=== Vorliegender Text ===

Ausgangspunkt sei das viel zu geringe Angebot an Parks und Grünflächen gewesen, erklärte Felix Weisbrich, Leiter des Straßen- und Grünflächenamtes. Speziell in manchen Kiezen. Die Spielplätze sind zwar seit Anfang Mai wieder geöffnet, sie allein reichten aber nicht aus. Die Spielstraßen sind deshalb als Ergänzung gedacht. Unter anderem dort, wo es bereits Spielplätze gibt. Eingerichtet wurden und werden sie aber in Nebenrouten, nicht auf Hauptverkehrsstraßen.
Zunächst wurde vom Bezirk eine Liste von 19 Vorschlägen erstellt. Im nächsten Schritt wurden Ende April Menschen gesucht, die während den Spielstraßenzeiten dort als "Kiezlotsen" die Aufsicht übernehmen. Während des 31 Stunden dauernden Meldedialogs hätten sich insgesamt mehr als 280 Personen dazu bereit erklärt. Der Interessentenkreis kam häufig aus bestehenden Quartiercommunities. Etwa im Samariterviertel, wo die Bänschstraße zwischen Samariter- und Pettenkoferstraße jetzt jeden Sonntag Spielstraße ist – dort federführend betreut von Mitgliedern der Initiative "Verkehsberuhigter Samariterkiez". Aber auch viele Privatpersonen machten mit. So in der Waldemarstraße, wo Sarah Albrecht als Kiezlotsin fungiert. Sie sei Anwohnerin und weitere Nachbarn in ihrem Haus würden sich ebenfalls beteiligen, erklärt sie. Ähnlich klingt das bei Tristan und Christiane an der Friedrichstraße. Auch diese ist ab sofort zwischen Franz-Klühs- und Hedemannstraße jetzt sonntägliche Spielstraße.

=== Datensatzinhalt ===

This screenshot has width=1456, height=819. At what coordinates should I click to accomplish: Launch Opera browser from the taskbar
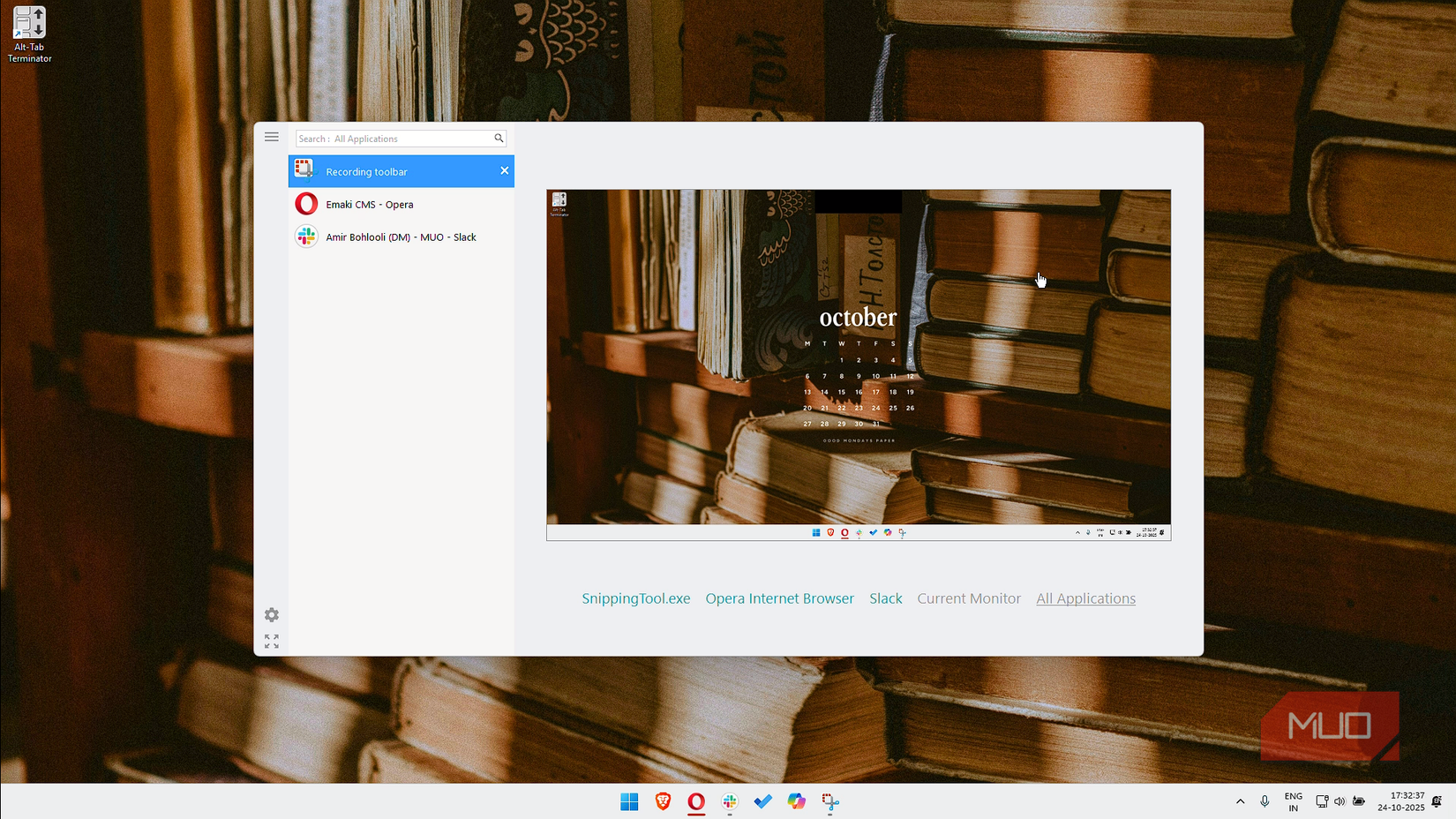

===

• _Aufgaben_
a. Schreiben Sie aus dem Text über die Spielstraßen den Abschnitt ab, der mit den Worten „Ausgangspunkt sei das“ beginnt und mit „nicht auf Hauptverkehrsstraßen.“ endet.
b. Führen Sie den Text über die Spielstraßen im Anschluss an seinen letzten Satz weiter.

• _Ergebnisse_
a.
Ausgangspunkt sei das viel zu geringe Angebot an Parks und Grünflächen gewesen, erklärte Felix Weisbrich, Leiter des Straßen- und Grünflächenamtes. Speziell in manchen Kiezen. Die Spielplätze sind zwar seit Anfang Mai wieder geöffnet, sie allein reichten aber nicht aus. Die Spielstraßen sind deshalb als Ergänzung gedacht. Unter anderem dort, wo es bereits Spielplätze gibt. Eingerichtet wurden und werden sie aber in Nebenrouten, nicht auf Hauptverkehrsstraßen.

b.
Wer sich als Kiezlotse gemeldet hat, findet die Spielstraßenidee natürlich gut. Lob gab es auch dafür, dass sie vom Bezirk so schnell umgesetzt wurde, auch wenn zu Beginn noch nicht jedes Detail geklärt war. Etwa, wie mit Autofahrern umzugehen ist, die im Spielstraßengebiet wohnen und dort wieder einfahren wollen. Eigentlich ist das während der sechs Stunden nicht gestattet, aber wenn jemand beteuert, nur schnell etwas abholen zu müssen?
Auch für Radfahrer sind die Spielstraßen eigentlich passé. Das lässt sich an der Waldemar- oder Wassertorstraße einigermaßen entspannt durchsetzen. Schwieriger ist das in der Friedrichstraße.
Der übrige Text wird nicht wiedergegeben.